Extracted data:

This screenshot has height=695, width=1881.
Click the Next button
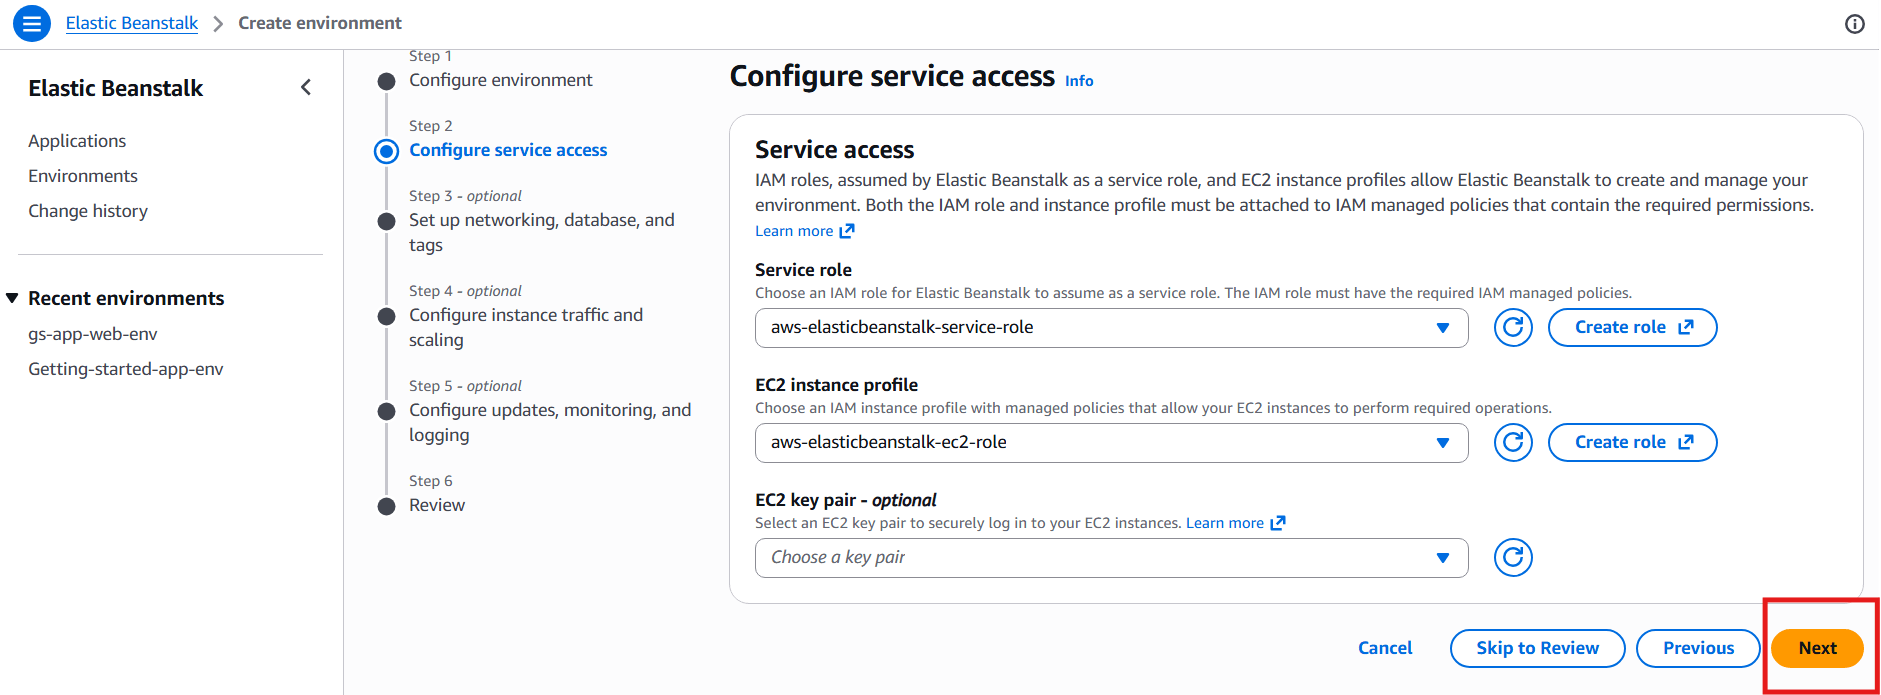[1816, 648]
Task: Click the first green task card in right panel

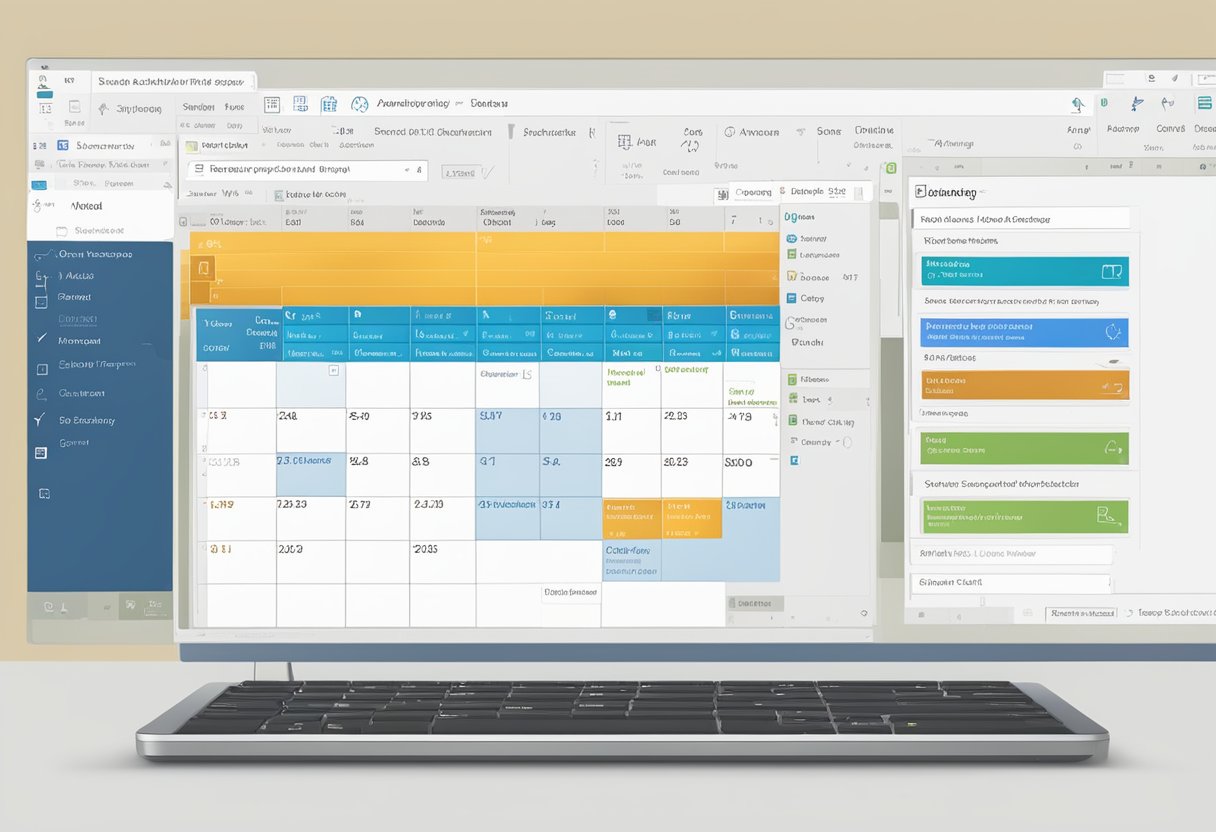Action: point(1024,447)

Your goal: Rewrite every line of the items above, requests included, multiplying each coordinate in the answers by 2.35 and rounding to the nearest whole number, with halves rounded up. Leave out the pictures.

Response to this exercise:
This screenshot has height=695, width=1881.
Click the Next button
[4268, 1523]
Task: Click the first green task card in right panel

Action: point(2406,1050)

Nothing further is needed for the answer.